Drew McOnie's new dance show, 'Jekyll & Hyde' opened at The Old Vic last week so what better way to round off my 'Horror Week' (after seeing 'Frankenstein' and 'Doctor Faustus') than to see this creepy old tale. It's only playing for another few performances so you'd better get along quick if you want to see it. It's quite special in its own way since it's the first dance production at The Old Vic in over a decade and The Old Vic was the previous home of Sadler's Wells, London's dance capital. It was also the home of the National Theatre but this isn't a history lesson.

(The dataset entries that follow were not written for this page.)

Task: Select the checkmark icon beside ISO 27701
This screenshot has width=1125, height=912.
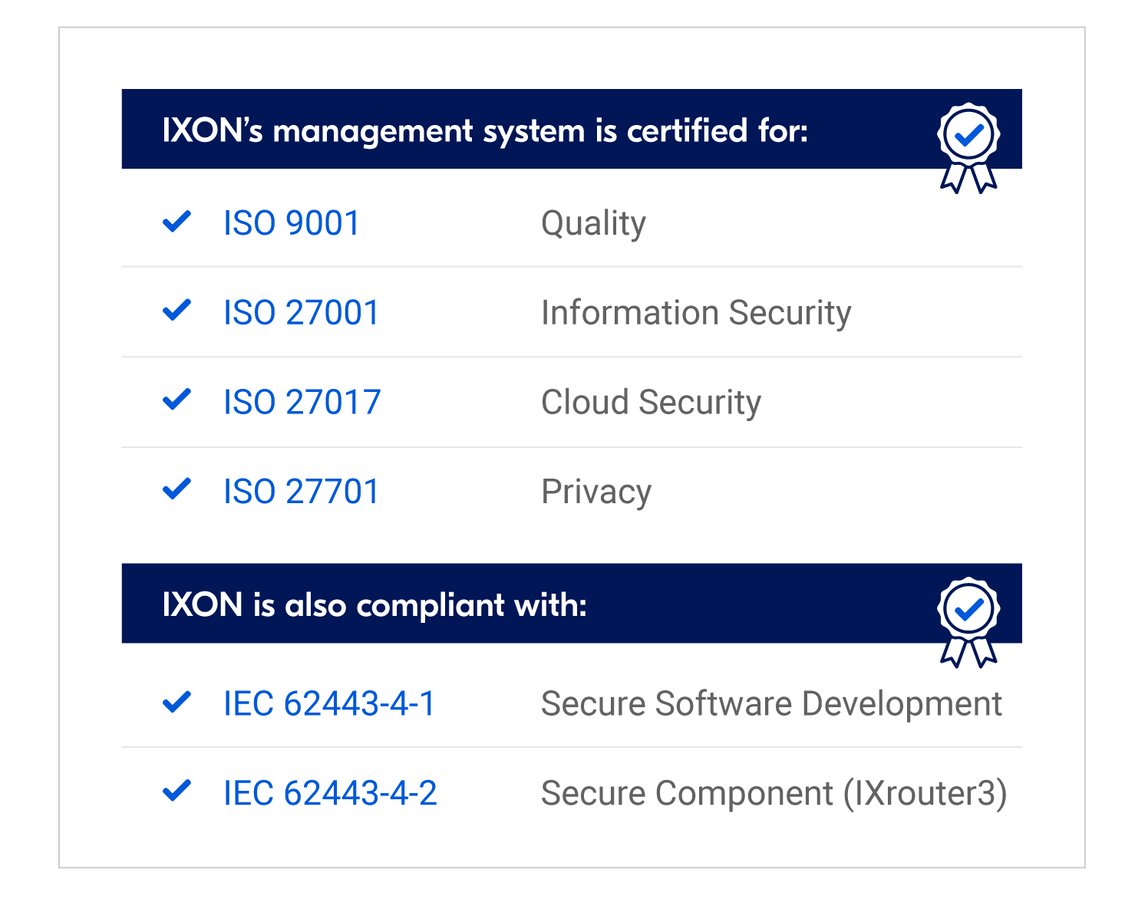Action: pos(176,490)
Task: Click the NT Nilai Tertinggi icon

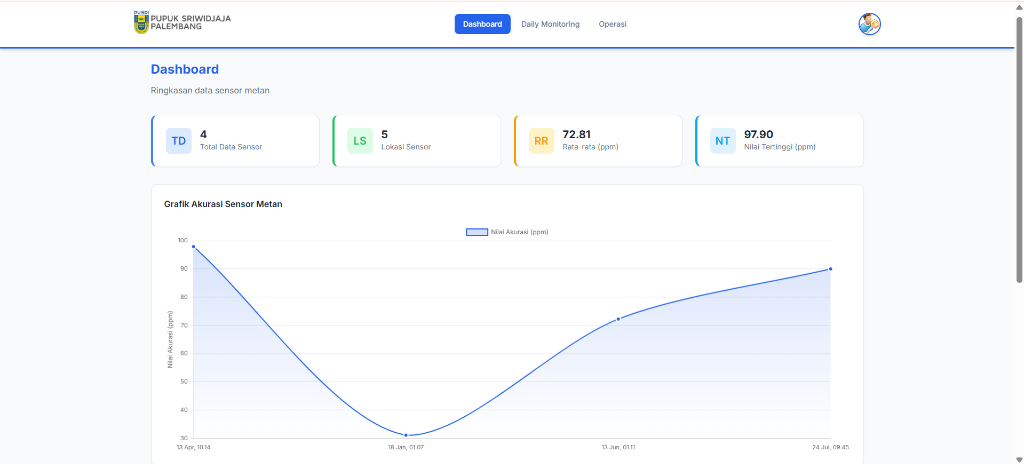Action: [x=723, y=141]
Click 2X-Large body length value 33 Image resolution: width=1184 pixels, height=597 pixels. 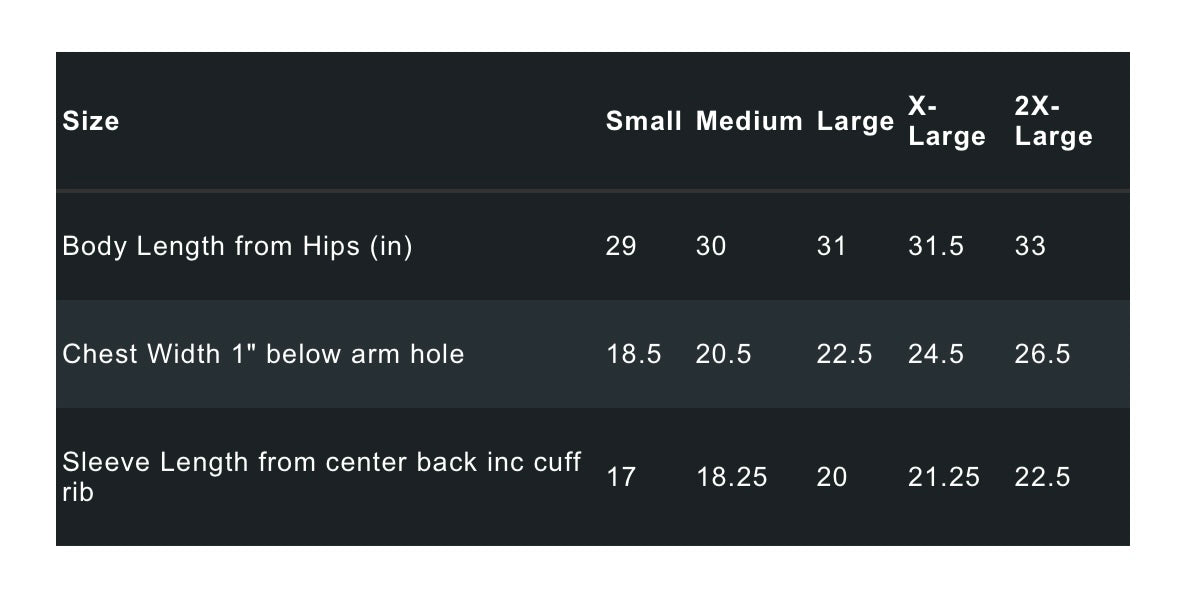1030,246
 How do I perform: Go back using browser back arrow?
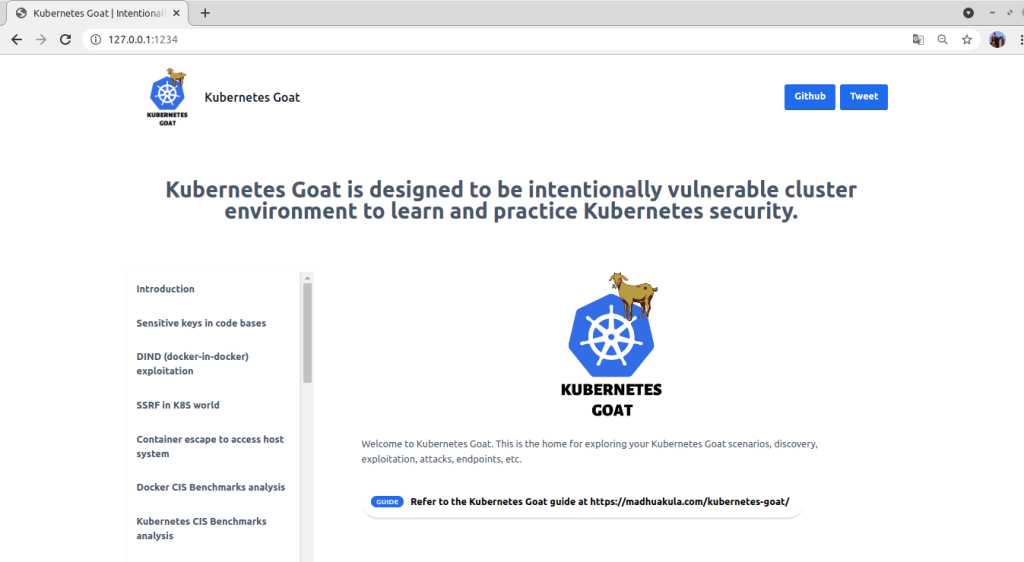pos(16,40)
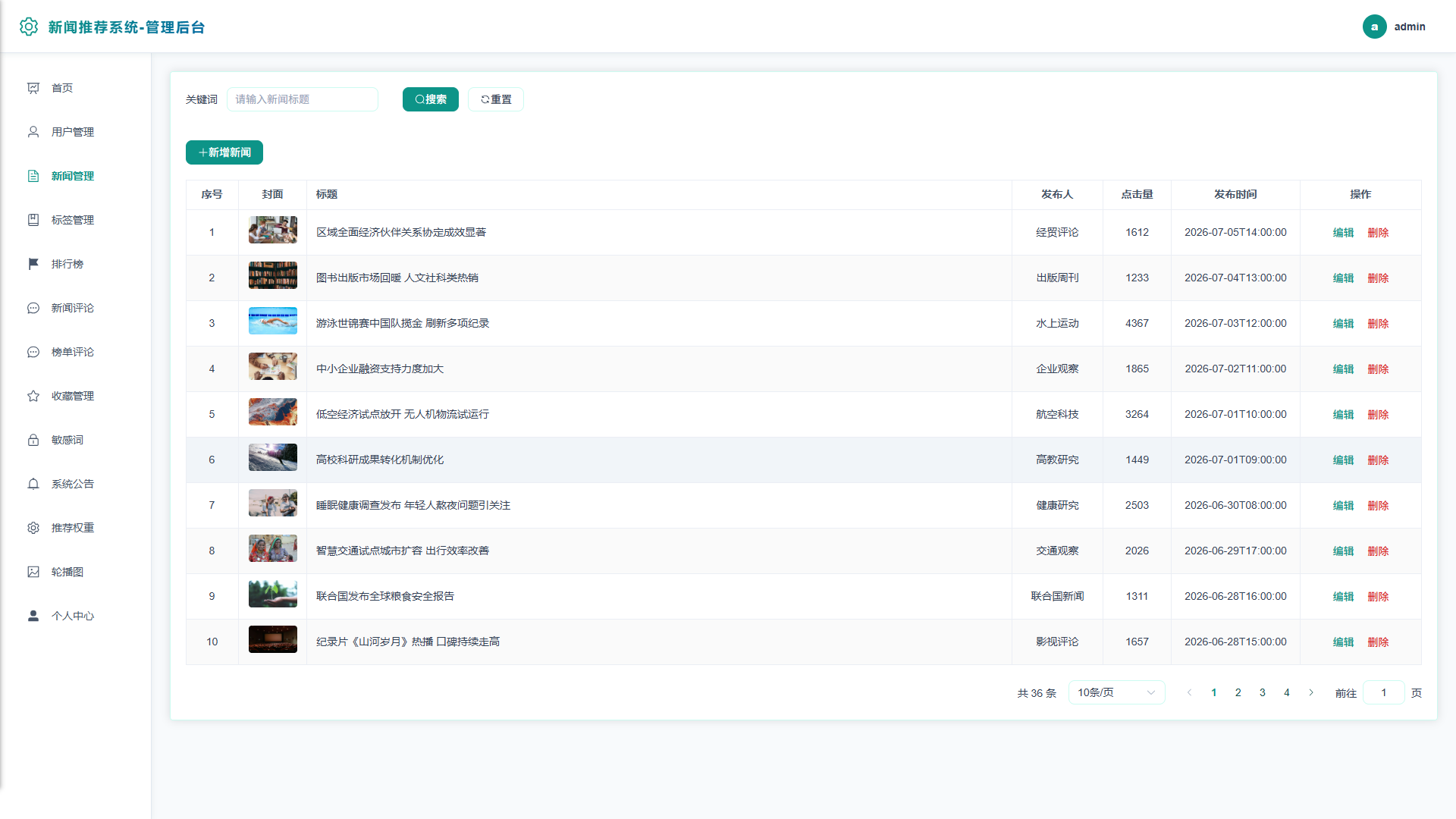Click the 搜索 search button

[x=431, y=99]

The Robert Louis Stevenson tale is re-imaged so that Dr Jekyll now runs a florists shop with his botanical laboratory in the back room where he experiments with growth potions. One day in the late 1950s a beautiful woman comes in to buy some flowers and he's smitten. Luckily Dahlia forgets her handbag so he chases her over London to give it back. He finds her working in a gym where the local hard man appears to think he owns her and he becomes Jekyll's nemesis. They also go to a dance club with young people dancing to the latest cool jazz sounds where he's humiliated by gym-guy. That's it, so he drinks his own growth potion strengthened by his blood and voila, Mr Hyde is born and he beats several shades out of the gym bullies.

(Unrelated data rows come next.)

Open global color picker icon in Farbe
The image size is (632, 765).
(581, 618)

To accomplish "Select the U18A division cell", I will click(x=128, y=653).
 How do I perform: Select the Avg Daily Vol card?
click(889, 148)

Hyde becomes habit-forming for Jekyll and he also becomes more vicious, eventually starting to kill people. So we see love blossom between Jekyll and Dahlia while Hyde begins to lose control. Scenes alternate between the dance club and the shop but eventually Dahlia sees the truth and that's when Jekyll and Hyde take the stage together to struggle for supremacy. I won't tell you the end in case you're going to see it but it's a shocker.

It's a great production, joyful one moment and scary the next, keeping you on the edge of your seat for what might happen next. Of course, we all know that Jekyll and Hyde are the sane person so to see them struggle on stage together was a bit spectacular. The story-telling is excellent and takes you on a journey of love and its consequences. The dancing is, of course, excellent and I loved the Gene Kelly moments of Jekyll and Dahlia dancing side by side.

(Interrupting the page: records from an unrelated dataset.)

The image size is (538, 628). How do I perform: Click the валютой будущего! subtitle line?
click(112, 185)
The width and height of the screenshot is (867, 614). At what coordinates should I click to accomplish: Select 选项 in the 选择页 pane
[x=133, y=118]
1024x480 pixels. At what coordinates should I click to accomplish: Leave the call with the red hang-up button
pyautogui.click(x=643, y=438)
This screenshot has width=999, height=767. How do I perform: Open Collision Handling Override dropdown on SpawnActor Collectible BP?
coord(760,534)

There's an incredibly athletic segment in the gym where the bully takes on all-comers with loud power-chord guitar to make a break from the cool jazz of most of the show. This is sort of reprised later in the show when the trendy folks become enslaved to the smell of flowers (a sub-plot) and dance around in their underwear. Such is the power of drug addiction. Part of me loves the idea than an addiction is to flowers! It's so much more civilised than being addicted to booze or drugs.

The set was great fun, with the dancers moving it round under their own power, swinging the big panels around to create a new room and space and the lighting was great too, very atmospheric. With any show like this, it stands or falls by the quality of the dancers and there are some excellent dancers in this production. The most fluid and bendy Daniel Collins plays Jekyll, from solo athletic and balletic dances to lovely sequences dancing like Gene Kelly with Rachel Muldoon as Dahlia. They're both really good. I've seen Daniel in Matthew Bourne's New Adventures productions over the years and most recently as the song and dance man in 'Show Boat'. It's about time we had a new dance star and that star could well be his for the taking.

It's a great show and if you can nab a ticket then I urge you to do so. It's been getting such a great reception that I'd be surprised if it wasn't transferred somewhere later in the year - it certainly deserves a wider audience. Five stars from me!